Di Meola, 69, known for his work on guitar with the 1970s jazz fusion group Return to Forever, suffered a heart attack in Bucharest, Variety reported. The Grammy Award winner began to grab his chest in the middle of his set before reportedly walking off stage, according to the magazine.
The other two members of Di Meola continued to play before announcing that the show was over, Variety reported.
In a statement to The Associated Press, the Bagdasar-Arseni emergency hospital said Di Meola was admitted to a cardiology ward where he is being treated for a segment elevation myocardial infarction, or STEMI.
In a statement posted to his Facebook page on Thursday, Di Meola expressed his “deepest gratitude for the incredible outpouring of love and support that I’ve received during the last 24 hours.”
“Unfortunately, I’m facing a medical situation that requires some time off from performing and touring,” the musician wrote. “I want to assure you that I’m receiving the best care possible, and I’m fully committed to making a complete recovery.”
Di Meola added that he plans to hit the road again in 2024, adding that “I’m already looking forward to making music together once again.”
The artist’s post also featured an official statement from his team.

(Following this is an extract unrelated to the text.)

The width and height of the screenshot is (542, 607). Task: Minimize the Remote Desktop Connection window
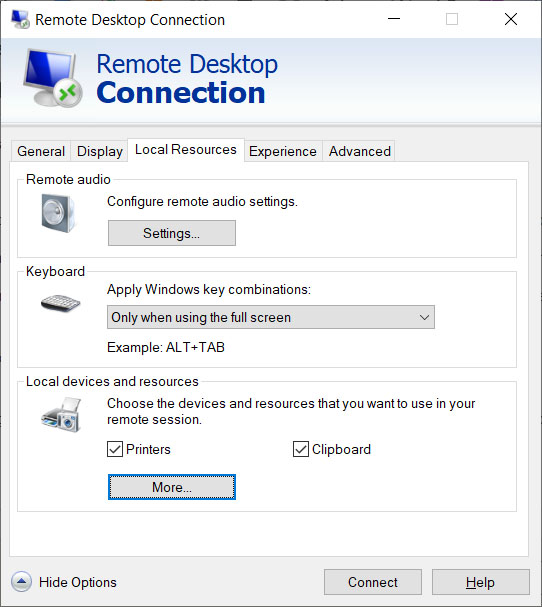tap(394, 19)
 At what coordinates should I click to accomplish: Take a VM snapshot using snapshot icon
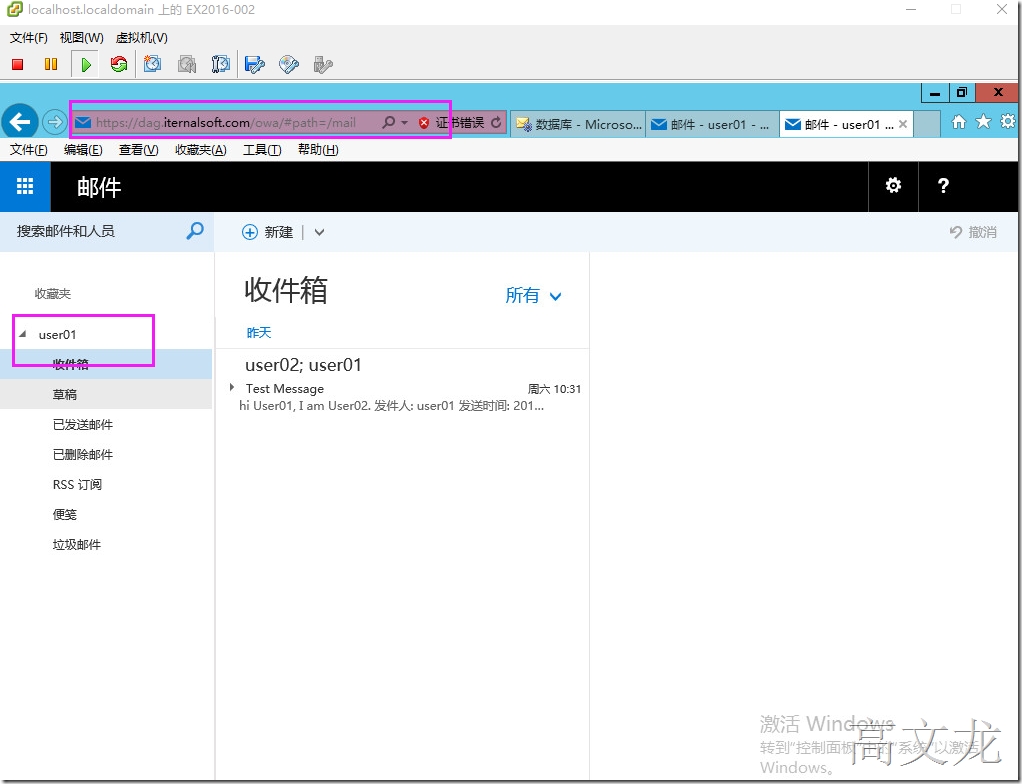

He said that his 2023 shows would be postponed and that tickets would be valid for rescheduled shows, Variety reported.
“Al Di Meola, along with his team, deeply appreciates the support and understanding of his fans during this challenging time,” the statement read. “He is eager to return to the stage and share his music with you all once again.”
Playing with Return to Forever during the 1970s, Di Meola teamed with Chick Corea, Stanley Clarke and Lenny White, People reported. He has also collaborated with guitarists John McLaughlin and Paco de Lucia, the magazine reported.
Di Meola won a Grammy in the category of Best Jazz Performance by a Group for “No Mystery.”